[Study text — start]
Wisconsin Health Services Secretary-designee Andrea Palm tells “UpFront” the department strongly cautions against the use of any vaping products.

On Friday, DHS said it is now investigating 11 hospitalizations for lung damage that are linked to use of vaping products.

“Adolescents need to be really cautious about these products,” Palm said on the show, produced in conjunction with WisPolitics.com. “Obviously, this cluster is worrisome, but the health effects of vaping more broadly are much unknown.

“We do know that it changes brain development for a starter, but the long-term effects are still unclear, and so we caution very strongly against the use of vaping products,” she said.

Palm urged parents to talk to their children about the potential dangers of vaping.

In another segment, “UpFront,” reporter Matt Smith said Wisconsin Attorney General Josh Kaul is renewing his push for a “red flag” law in Wisconsin.

Red flag laws allow law enforcement, and sometimes family members, to petition to temporarily have guns removed from people believed to be a danger to themselves or others.

Kaul said the issue is “relatively new to the broader public debate here in Wisconsin, and I think it’s an issue where it’s worth pursuing it, because I think we can save some lives.”

At least 15 states have red flag laws, and Kaul said the laws have been effective in reducing suicides in some places.

Nik Clark, president of the gun-rights group Wisconsin Carry, said the group is worried because “I think there are some Republicans who would support it.”

“This is just about a gun grab,” Clark said.

Also on the show, Marquette University President Dr. Mike Lovell and his wife Amy said they have seen tremendous growth in a program they started in Milwaukee to help people heal from trauma.

The Lovells started Scaling Wellness in Milwaukee, or SWIM, about a year and a half ago. Mike Lovell said about 30 people attended the first meeting. A conference they held last year at Fiserv Forum drew hundreds, he said.

“If we address the trauma that people in the city were experiencing, then we can actually maybe change the trajectory of their lives, and help them be more resilient and successful,” Mike Lovell said.

“We just really felt like this could be the underpinning to a lot of mental health and opioid abuse and suicide,” Amy Lovell said.

Mike Lovell said there is significant scientific research on trauma and its effects on human health.

“Your chances for heart disease, or diabetes, or some of these other illnesses go way up,” he said.

“The good thing is, what the science also shows, is that you can actually retrain, create new pathways in your brain. Your brain is much more plastic than they thought it was,. And so through exercises and relationships and caring for each other, you can actually reprogram pathways in your brain, so you can heal from traumatic experiences,” he said.

Another conference is coming up in October. SWIM will partner with the Social Development Commission for the Summit on Poverty and SWIM Conference to be held October 7-8, 2019, at the Wisconsin Center in Milwaukee.
[Study text — finish]
#### Tasks and exercises:
A) In the UpFront news text, give the stretch from "At least 15" through "hundreds, he said." again, replacing "gun grab" with "gun seizure".
B) According to the UpFront news text, how many hospitalizations for lung damage is DHS investigating?
C) Name every person the UpFront news text identifies by full name.
[The data — start]
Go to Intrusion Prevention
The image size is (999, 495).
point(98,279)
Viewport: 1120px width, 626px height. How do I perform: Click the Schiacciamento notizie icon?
[The data — finish]
#### Completed exercise:
A)
At least 15 states have red flag laws, and Kaul said the laws have been effective in reducing suicides in some places.

Nik Clark, president of the gun-rights group Wisconsin Carry, said the group is worried because “I think there are some Republicans who would support it.”

“This is just about a gun seizure,” Clark said.

Also on the show, Marquette University President Dr. Mike Lovell and his wife Amy said they have seen tremendous growth in a program they started in Milwaukee to help people heal from trauma.

The Lovells started Scaling Wellness in Milwaukee, or SWIM, about a year and a half ago. Mike Lovell said about 30 people attended the first meeting. A conference they held last year at Fiserv Forum drew hundreds, he said.

B) 11 hospitalizations linked to use of vaping products.

C) Andrea Palm, Matt Smith, Josh Kaul, Nik Clark, Mike Lovell, Amy Lovell